___ AUSZUG

Also SAP Anbindung ist nicht so trivial.

Dazu brauchst du in jedem Fall einen Rechner der in Hochsprache programmiert werden kann.
Also ein universelles Programm zu erstellen ist nach meiner Erfahrung nicht möglich, da jeder Kunde und jedes SAP was anderes will.

Bei dem Pflichtenheft erstellen, wünsche ich dir viel Erfolg

bike


----------



## peter(R) (14 Dezember 2009)

ja so kenne ich das auch SAP ist ein Standard Programm mit unzählig vielen Standards (jede verkaufte Lizenz ist ihr eigener Standard)

peter(R)


----------



## peter(R) (15 Dezember 2009)

Beispiel für holen aus dem Lager

  Lade Ziel in die SPS (Zeile des Lagers, Tiefe in der Zeile, Höhe in der Zeile, Linke oder rechte Seite, ablegen oder holen).
  Entriegle Unterwagen
  Fahre zur Zeile
  Verriegle Unterwagen
  Entriegle Oberwagen
  Fahre mit Oberwagen die Tiefe an, gleichzeitig hebe Oberwagen auf Höhe
  Drehe Gabel links oder rechts 
  Fahre Gabel ein
  Hebe Gabel an
  Ziehe Gabel ein
  Drehe Gabel in Mittelposition
  Fahre Oberwagen zurück auf Unterwagen, gleichzeitig senke Oberwagen ab
  Verriegle Oberwagen
  Entriegle Unterwagen
  Fahre Unterwagen zurück
  Lege Palette ab
  Fahre in Grundposition

  Also alles nur ne primitive Schrittkette. Funktioniert von mir seit Jahren in USA. 
  Zielpositionen können zB. Per PC verwaltet und übergeben werden.
  Da gibt’s dann noch 
  ne 2. Kette „Bringen ins Lager“
  ne 3. Kette „Hole aus Lagerposition x und bringe in Lagerposition y“


Hängt im Detail natürlich sehr von der genauen Ausführung des Lagers ab.



   peter(R)


----------



## rudl (26 Januar 2010)

Wir setzen SQL4Automation ein. Damit hat man direkten zugriff auf die SQL Datenbanken, ohne OPC Server. Die Library für Siemens ist jedoch erst Anfangs März verfügbar. CoDeSys SPSen, Kuka Stäubli und Bosch Rexroth Roboter werden schon unterstützt. In dringenden Fällen kann ich dir auch helfen, die Siemens Anbindung selber zu programmieren.


----------



## Proxy (26 Januar 2010)

Wie teuer ist den diese software? Das ist nämlich nicht wirklich ersichtlicht oder ich bin blind. Sieht interessant aus


----------



## rudl (27 Januar 2010)

______

» AUFGABE 1
Gib aus dem Auszug zur SAP-Anbindung den Abschnitt Wort für Wort wieder, der bei „Also alles nur“ beginnt und bei „und übergeben werden.“ endet.
» AUFGABE 2
Führe den Auszug zur SAP-Anbindung ab der Stelle fort, an der er endet.

___ BEREITGESTELLTES MATERIAL

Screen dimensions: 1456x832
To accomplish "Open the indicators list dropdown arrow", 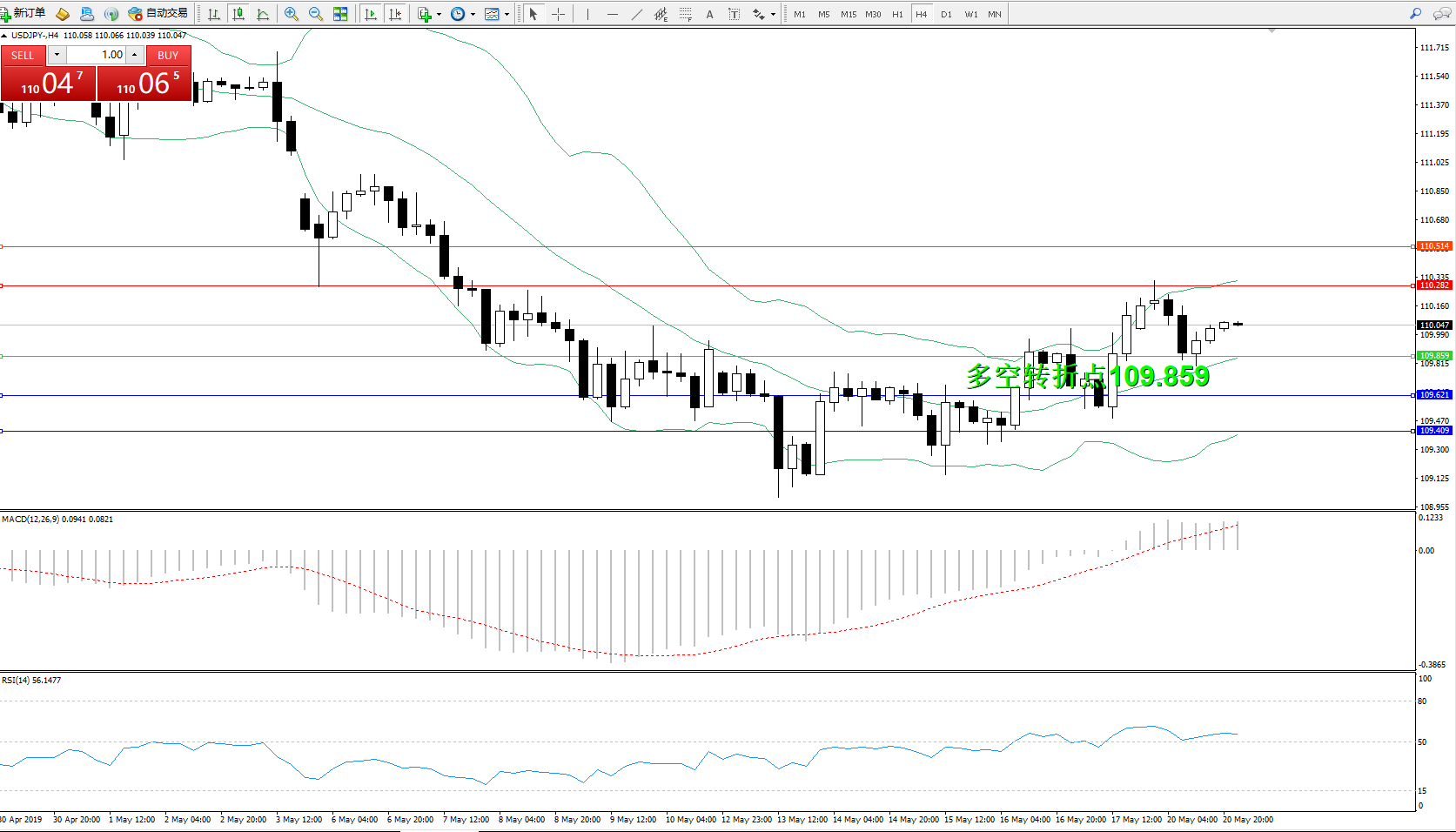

______

» LÖSUNG 1
Also alles nur ne primitive Schrittkette. Funktioniert von mir seit Jahren in USA. 
  Zielpositionen können zB. Per PC verwaltet und übergeben werden.

» LÖSUNG 2
Der Connector kann gratis heruntergeladen und getestet werden. Nach zwei Stunden schliesst er selbst und muss wieder neu gestartet werden. Eine Lizenz kann per Mail gelöst werden. Die erste Lizenz kostet € 1610.-, jede weitere € 650.-. Die Libraries für die SPSen und Roboter sind kostenfrei.


----------



## Waelder (27 Januar 2010)

Versteh ich das richtig? du brauchst immer einen PC um via SPS mit dem SQL zu kommunizieren ? Oder grob gesagt den connector musst du auf den PC mit dem SQL legen oder ?

Gruss Wälder


----------



## rudl (27 Januar 2010)

Also der Connector läuft auf Win XP. Ob sich der Connector auf demselben PC wie die Datenbank befindet oder nicht ist egal. Er muss sich einfach im selben Netzwerk wie die Datenbank befinden. Wir haben es auch schon so gelöst, dass sich der Connector auf einem PC befindet, der mit zwei Netzwerkkarten bestückt ist. Die eine ist mit dem Firmennetzwerk, die andere mit dem Maschinennetzwerk verbunden. Beide Netzwerke können somit verschiedene IP-Ranges haben und sind physikalisch nicht miteinander verbunden. Trotzdem ist eine Abfrage von einer SPS im Maschinennetzwerk auf eine Firmendatenbank möglich. Ein Connector, der platformunabhängig ist, oder zumindest auf Linux läuft, ist in Planung.


----------



## Proxy (27 Januar 2010)

Da hätte ich noch ein paar Fragen.

1)Habt ihr es schon mal mit Windows Server 2008 getestet, da hier meist SQL Datenbanken laufen oder eben auf Linux.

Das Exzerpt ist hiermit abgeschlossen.